Paesen voegt hieraan toe:”The Museum System heeft een globale interface voor alle objecten, maar wij zouden bijvoorbeeld graag een aparte interface hebben voor foto’s uit onze collectie. In TMS kunnen we echter geen eigen interface maken.” De database van The Museum System is ook vrij ingewikkeld, zegt Paesen, en voor documentatie zou het museum zich blauw moeten betalen.

In-house ontwikkelen te duur

Gevraagd naar welke pakketten het Afrikamuseum heeft getest, zegt Paesen dat er eigenlijk niet veel alternatieven zijn:”Ons eerste idee was om in-house van nul af een toepassing te schrijven, omdat we zelf een aantal software-ontwikkelaars hebben. Er bestaat immers zo goed als geen museumsoftware die beschikbaar is met een vrije licentie en uitbreidbaar is. Toen wees Seth van Hooland (van het departement Informatie- en Communicatiewetenschappen van de ULB, nvdr) ons echter op het bestaan van OpenCollection, en al vlug bleek dat we toch één tot twee jaar zouden nodig hebben om zoiets als OpenCollection te ontwikkelen. De keuze was dan ook vlug gemaakt. Het opensource-karakter van de software garandeert ons bovendien dat we er zelf verder aan kunnen blijven werken, zelfs als Whirl-i-Gig ooit met de ontwikkeling zou stoppen.”

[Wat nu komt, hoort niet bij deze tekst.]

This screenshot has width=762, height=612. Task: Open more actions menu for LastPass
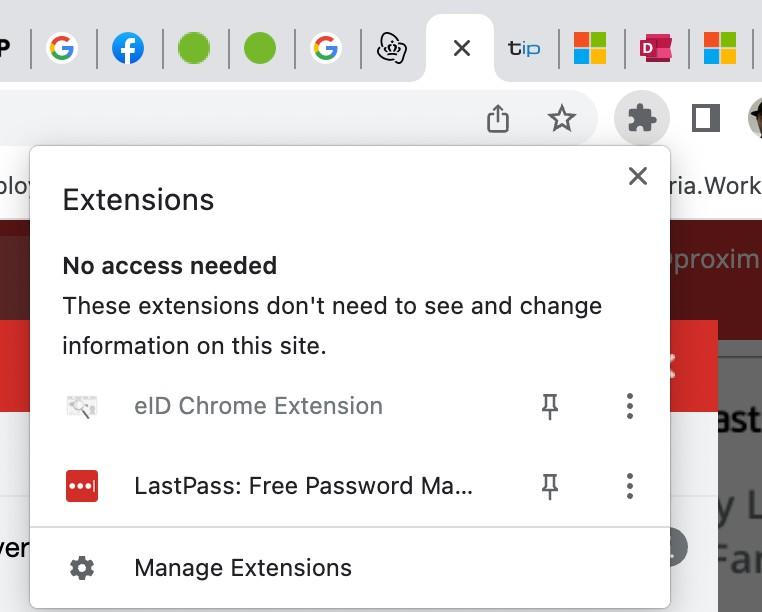[x=629, y=486]
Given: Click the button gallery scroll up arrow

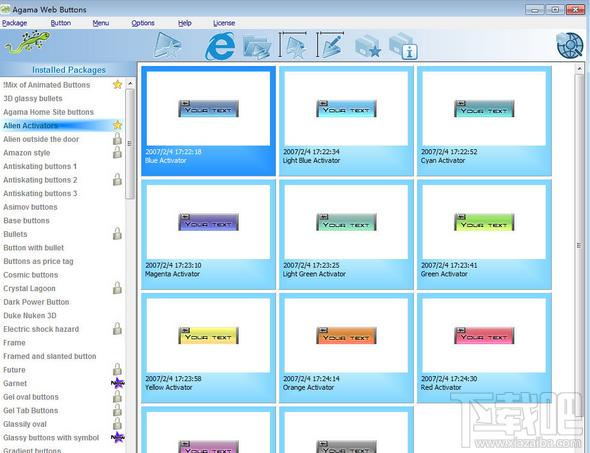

Er is volgens Paesen nog geen officiële tijdlijn wanneer OpenCollection effectief wordt ingezet en er is ook nog geen officiële beslissing dat het Afrikamuseum migreert van The Museum System naar OpenCollection. Het staat echter bijna vast dat het er van komt, zegt hij, aangezien de tests voorlopig aantonen dat OpenCollection aan de vereisten voldoet en er geen alternatieven bekend zijn.